Déclare recevable le recours interjeté le 19 juillet 2018 par A______, B______, C______, l'hoirie de feu D______, soit pour elle A______, B______ et C______, et E______ SA contre le jugement JTPI/10847/2018 rendu le 5 juillet 2018 par le Tribunal de première instance dans la cause C/22511/2017-16 SCC.

Au fond :

Le rejette.

Déboute les parties de toutes autres conclusions.

Sur les frais :

Arrête les frais judiciaires du recours à 800 fr., partiellement compensés avec l'avance de frais fournie, acquise à l'Etat de Genève, et les met à la charge de A______, B______, C______, l'hoirie de feu D______, soit pour elle A______, B______ et C______, et E______ SA, solidairement entre eux.
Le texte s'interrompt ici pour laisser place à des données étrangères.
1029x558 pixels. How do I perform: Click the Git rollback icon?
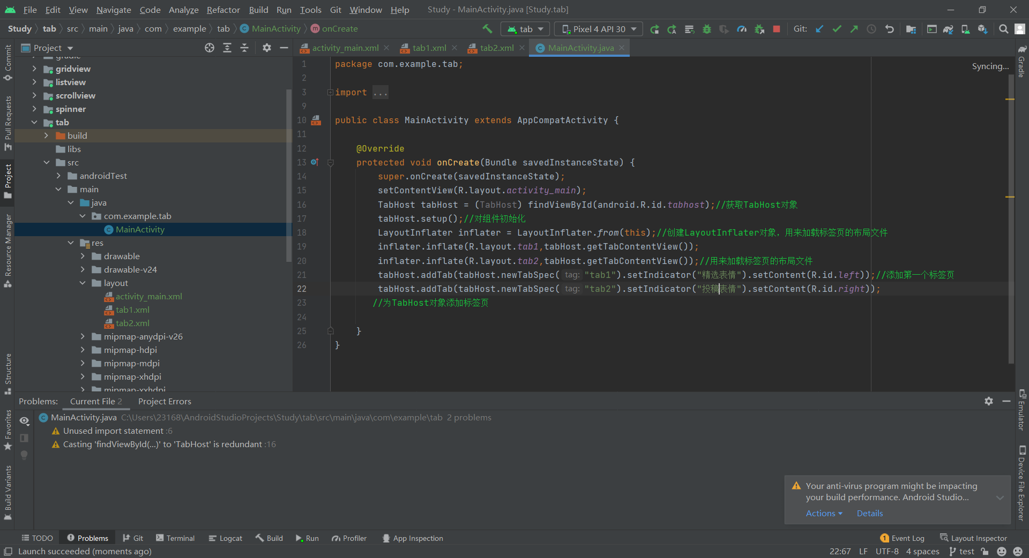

Condamne A______, B______, C______, l'hoirie de feu D______, soit pour elle A______, B______ et C______, et E______ SA, solidairement entre eux, à verser
200 fr. à l'Etat de Genève, soit pour lui les Services financiers du Pouvoir judiciaire
à ce titre.

Condamne A______, B______, C______, l'hoirie de feu D______, soit pour elle A______, B______ et C______, et E______ SA, solidairement entre eux, à verser
1'000 fr. à titre de dépens du recours à F______ SA.

Siégeant :

Madame Nathalie LANDRY-BARTHE, présidente; Madame Sylvie DROIN et Monsieur Ivo BUETTI, juges; Madame Mélanie DE RESENDE PEREIRA, greffière.

La présidente :

Nathalie LANDRY-BARTHE

 

La greffière :

Mélanie DE RESENDE PEREIRA

 

 

 

 

 

Indication des voies de recours :

 

Conformément aux art. 72 ss de la loi fédérale sur le Tribunal fédéral du 17 juin 2005 (LTF; RS 173.110), le présent arrêt peut être porté dans les trente jours qui suivent sa notification avec expédition complète (art. 100 al. 1 LTF) par-devant le Tribunal fédéral par la voie du recours en matière civile.

 

Le recours doit être adressé au Tribunal fédéral, 1000 Lausanne 14.